WHAT YOU NEED TO DO
1. According to the Bjargtangar Lighthouse text, in what year was the present tower built?
2. Extract the passage of the Bjargtangar Lighthouse text starting with "The Bjargtangar Lighthouse" and going on through "access is difficult.".

EXTRACT TO READ
Bjargtangar Lighthouse
- Location: Westfjords peninsula
- Coordinates: 65°30′08.7″N 24°31′53.9″W﻿ / ﻿65.502417°N 24.531639°W

Tower
- Constructed: 1913 (first)
- Construction: concrete building
- Height: 6 m (20 ft)
- Shape: 2-story square prism building with lantern
- Markings: white building

Light
- First lit: 1948
- Focal height: 60 m (200 ft)
- Characteristic: Fl(3) W 15 s.
- Iceland no.: VIT-087

= Bjargtangar Lighthouse =

Lighthouse in Iceland

The Bjargtangar Lighthouse (Bjargtangaviti /is/, regionally also /is/) is a lighthouse located on the cliffs of Látrabjarg in northwestern Iceland. It marks the westernmost point of Iceland and is the westernmost building of Europe.

== History and description ==
The Bjargtangar Light Station was established in 1913. The present tower was built in 1948. It is two stories high, built of concrete, and painted entirely white. The lantern house is on the second floor and faces the sea. Because the lighthouse is on a high cliff, the light's focal plane is 60 m above the sea. The site (but not the tower) is open to visitors, although access is difficult.

SOURCE DATA
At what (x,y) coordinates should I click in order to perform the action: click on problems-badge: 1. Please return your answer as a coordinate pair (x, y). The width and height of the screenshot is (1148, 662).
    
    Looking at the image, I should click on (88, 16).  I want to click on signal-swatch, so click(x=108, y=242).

ANSWERS PROVIDED
1. 1948

2.
The Bjargtangar Lighthouse (Bjargtangaviti /is/, regionally also /is/) is a lighthouse located on the cliffs of Látrabjarg in northwestern Iceland. It marks the westernmost point of Iceland and is the westernmost building of Europe.

== History and description ==
The Bjargtangar Light Station was established in 1913. The present tower was built in 1948. It is two stories high, built of concrete, and painted entirely white. The lantern house is on the second floor and faces the sea. Because the lighthouse is on a high cliff, the light's focal plane is 60 m above the sea. The site (but not the tower) is open to visitors, although access is difficult.